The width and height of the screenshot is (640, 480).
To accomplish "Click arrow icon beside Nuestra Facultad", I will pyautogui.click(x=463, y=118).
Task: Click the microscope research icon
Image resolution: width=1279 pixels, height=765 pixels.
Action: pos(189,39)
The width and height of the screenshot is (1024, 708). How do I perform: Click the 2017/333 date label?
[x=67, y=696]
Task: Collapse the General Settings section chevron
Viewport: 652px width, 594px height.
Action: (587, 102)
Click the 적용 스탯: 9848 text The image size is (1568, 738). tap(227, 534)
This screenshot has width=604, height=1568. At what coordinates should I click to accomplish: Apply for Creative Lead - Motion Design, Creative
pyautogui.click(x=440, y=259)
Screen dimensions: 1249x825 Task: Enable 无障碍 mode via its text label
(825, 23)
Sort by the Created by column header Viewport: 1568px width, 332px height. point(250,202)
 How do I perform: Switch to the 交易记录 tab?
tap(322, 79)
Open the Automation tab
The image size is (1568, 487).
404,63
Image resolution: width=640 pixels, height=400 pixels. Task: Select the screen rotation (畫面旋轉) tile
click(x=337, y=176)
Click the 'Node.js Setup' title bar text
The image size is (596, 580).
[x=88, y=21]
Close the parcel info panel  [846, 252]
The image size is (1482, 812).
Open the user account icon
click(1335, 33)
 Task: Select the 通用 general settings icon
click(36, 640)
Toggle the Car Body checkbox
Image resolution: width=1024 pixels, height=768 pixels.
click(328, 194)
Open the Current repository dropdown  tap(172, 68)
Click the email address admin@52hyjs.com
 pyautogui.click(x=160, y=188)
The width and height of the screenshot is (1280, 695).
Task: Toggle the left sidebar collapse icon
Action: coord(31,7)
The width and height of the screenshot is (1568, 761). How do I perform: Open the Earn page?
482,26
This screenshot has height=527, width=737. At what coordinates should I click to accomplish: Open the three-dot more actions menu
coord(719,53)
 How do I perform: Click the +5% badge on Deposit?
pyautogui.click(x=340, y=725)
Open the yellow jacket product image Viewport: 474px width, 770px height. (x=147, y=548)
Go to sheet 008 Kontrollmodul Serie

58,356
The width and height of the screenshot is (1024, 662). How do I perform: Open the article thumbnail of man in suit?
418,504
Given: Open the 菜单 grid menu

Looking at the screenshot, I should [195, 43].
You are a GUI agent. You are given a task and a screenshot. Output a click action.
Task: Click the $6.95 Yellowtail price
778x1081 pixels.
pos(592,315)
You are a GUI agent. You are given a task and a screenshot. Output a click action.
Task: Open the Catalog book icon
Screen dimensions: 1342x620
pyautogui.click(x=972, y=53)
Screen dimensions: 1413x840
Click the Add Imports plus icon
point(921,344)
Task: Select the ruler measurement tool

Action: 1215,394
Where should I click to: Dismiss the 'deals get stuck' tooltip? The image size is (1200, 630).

WHAT THE TASK REQUIRES: Can you write out the data from the line with "Image resolution: width=640" up to and including the line with "click(1335, 33)", swapping "parcel info panel" for "parcel details panel" and leaving everything else unchanged?

ANSWER TO THIS TASK:
Image resolution: width=640 pixels, height=400 pixels. Task: Select the screen rotation (畫面旋轉) tile
click(x=337, y=176)
Click the 'Node.js Setup' title bar text
The image size is (596, 580).
[x=88, y=21]
Close the parcel details panel  [846, 252]
The image size is (1482, 812).
Open the user account icon
click(1335, 33)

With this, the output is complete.